Suicidal thoughts! Stroke! Shortness of breath! Heart attack! Anal leakage!
If you’ve seen any of the prescription drug advertising that’s been in circulation, you’re familiar with these laundry lists of side effects. Usually they are articulated in hushed, rapid-fire fashion in television ads and in full pages of microscopic print in magazine ads. These ads are ubiquitous now, but that wasn’t always the case.
Up until 1985, what is called direct-to-consumer advertising of prescription medication was not legal. Even then, drug companies didn’t jump right on the advertising bandwagon since the FDA had kept in place a rule about disclosing detailed lists of possible side effects. However, when the FDA eased up on this in 1997, it turned into drugapalooza. It’s now a multibillion-dollar portion of a pharmaceutical company’s annual budget.
Supposedly these ads are intended to inform us so we can then make better choices with the assistance of our doctors. However, I’ve seen ads that tell you to “ask your doctor about [drug name],” but then give absolutely no indication of what the drug is supposed to treat. Not very informative.
This constant barrage of drug advertising has only fueled our more recent pop-a-pill mentality. Can’t sleep? Pop a pill. Nervous? Pop a pill. This is not to say that these issues, as well as many others, aren’t often serious and warrant a prescription. They certainly can. Heck, after my cancer diagnosis, my life literally depends on multiple prescription medications that I take five times a day. If I had any choice in the matter, I’d be pill-free, but I kind of like being alive. However, I’m sure there are those out there who do have more of a choice but are still taking lots of medication.

Provided data ▸

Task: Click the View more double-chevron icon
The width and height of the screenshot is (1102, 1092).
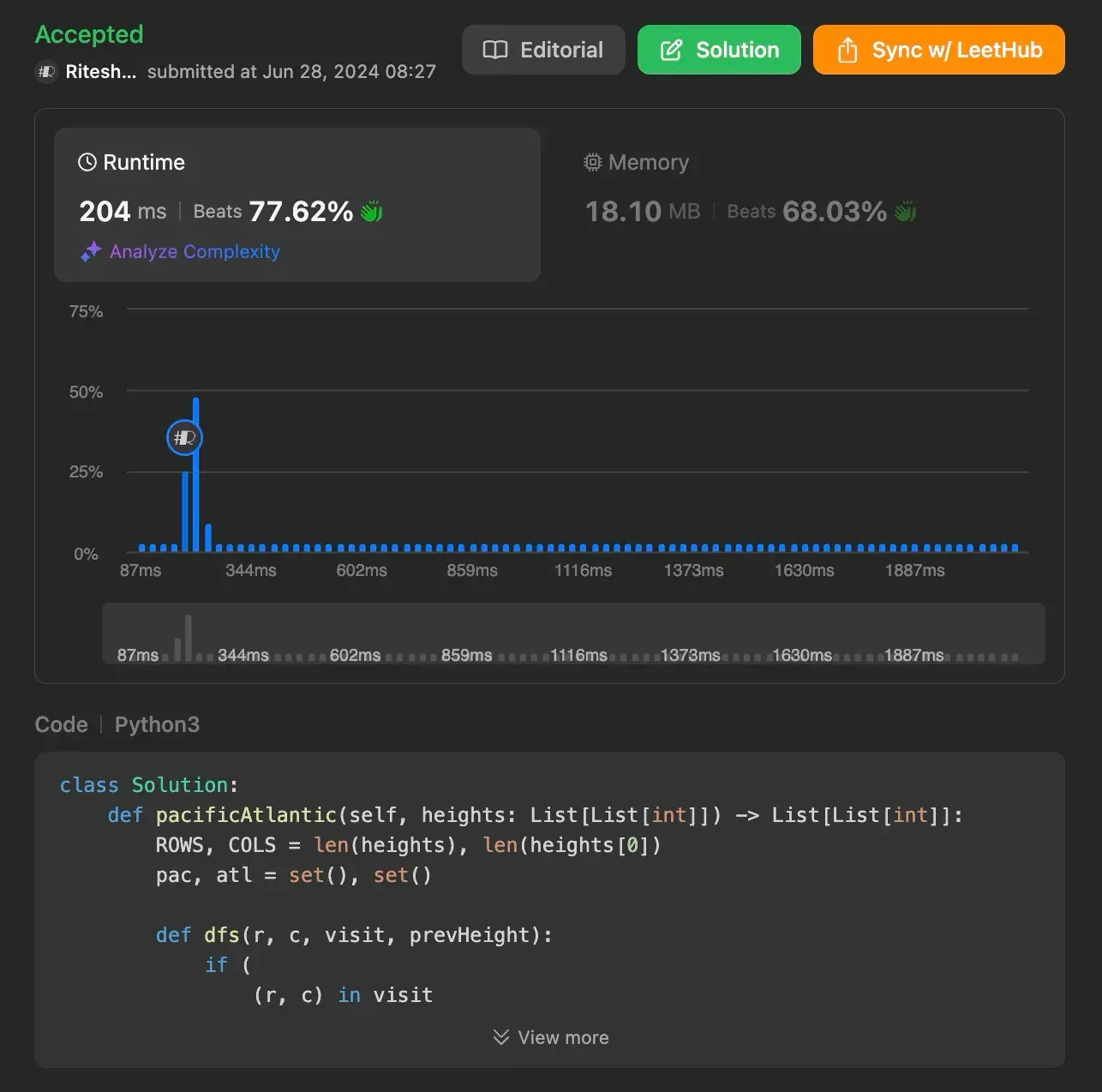Action: pyautogui.click(x=501, y=1037)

What this exercise asks ▸
[1] According to the passage on prescription drug advertising, in what year did the FDA ease up on its rule about disclosing detailed lists of side effects?
[2] Please carry on the passage on prescription drug advertising from its last sentence, keeping the same voice.

Task answers ▸
[1] 1997

[2]
Someone who immediately comes to mind is actor Heath Ledger. He died in 2008 at the age of 29 from an accidental drug overdose. The postmortem toxicology report revealed that there were six different legal prescription drugs in his system, a few of them benzodiazepines (tranquilizers). This was a young, outwardly healthy looking guy. Why in the world was he taking so much medication? Unfortunately, he’s just one of many celebrity deaths that have been caused by the overuse of completely legal prescription medication. It makes me wonder how many countless regular schmoes out there have met the same end.
It also makes me wonder: Can the cure sometimes be worse than the disease?